Web scraping: Scraping took place in four windows between January-April 2024 and August-October 2024. Used crawlers were AlphaCrawler version 1.2 and WebSift version 0.9. The top 10% domains from which most content comes are listed at the bottom of this page with corresponding percentages.
User data: Interactions with our chat service, exclusively textual input, were used after explicit opt-in from users. This concerns prompt data that was used for further training after filtering and anonymization. Further information about the processing of personal data is in the privacy statement of the chat service.
Copyright and removals: We respect the TDM rules from the DSM directive and honor machine-readable opt-outs specified in robots.txt files. Illegal content was detected and removed prior to training through automated detection systems and manual verification. See our copyright policy for more details about these procedures.
How this fits with other GPAI instruments
The Commission explicitly positions the template alongside the GPAI guidelines and the Code of Practice. The guidelines explain who has which obligations and when, including the notification obligation for models with systemic risk. The Code contains operational expectations that help you secure policy and processes.
Triad of governance: See it as a triad where the guidelines determine the playing field, the code helps with working at level, and the template ensures visibility and traceability towards the outside world.
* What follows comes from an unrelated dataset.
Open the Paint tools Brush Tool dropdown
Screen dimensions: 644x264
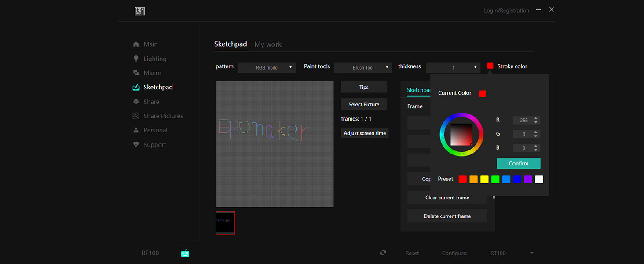362,68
These instruments reinforce each other and together form a coherent framework for GPAI governance. Organizations that take all three seriously build a solid foundation for sustainable compliance and stakeholder trust.
Checklist for your publication
Organizational preparation
- Model leader, Legal and Data Engineering involved and one owner appointed
- Clear division of responsibilities between departments established
- Coordination with Communication and Privacy teams arranged
Data sources and content
- Data sources mapped to template categories
- For web scraping: crawler name, period, content description and top 10% domains available
- For publicly available datasets: names and licenses recorded
- User data clearly described, with reference to privacy statement
- Brief copyright paragraph about TDM rules and opt-outs
Publication and process
- Publication page on own site and distribution channels prepared
- Release and update process established, six-month cycle secured
- Version management and changelog functionality implemented
- Justification paragraph ready for any unavailable information
With this checklist you not only comply with the letter of the obligation, but also strengthen your legal and reputational position. The official sources with the template, Q&A and context are available through the press release of July 24, 2025, the comprehensive FAQ with concrete implementation and the GPAI guidelines with the delineation of roles and timing.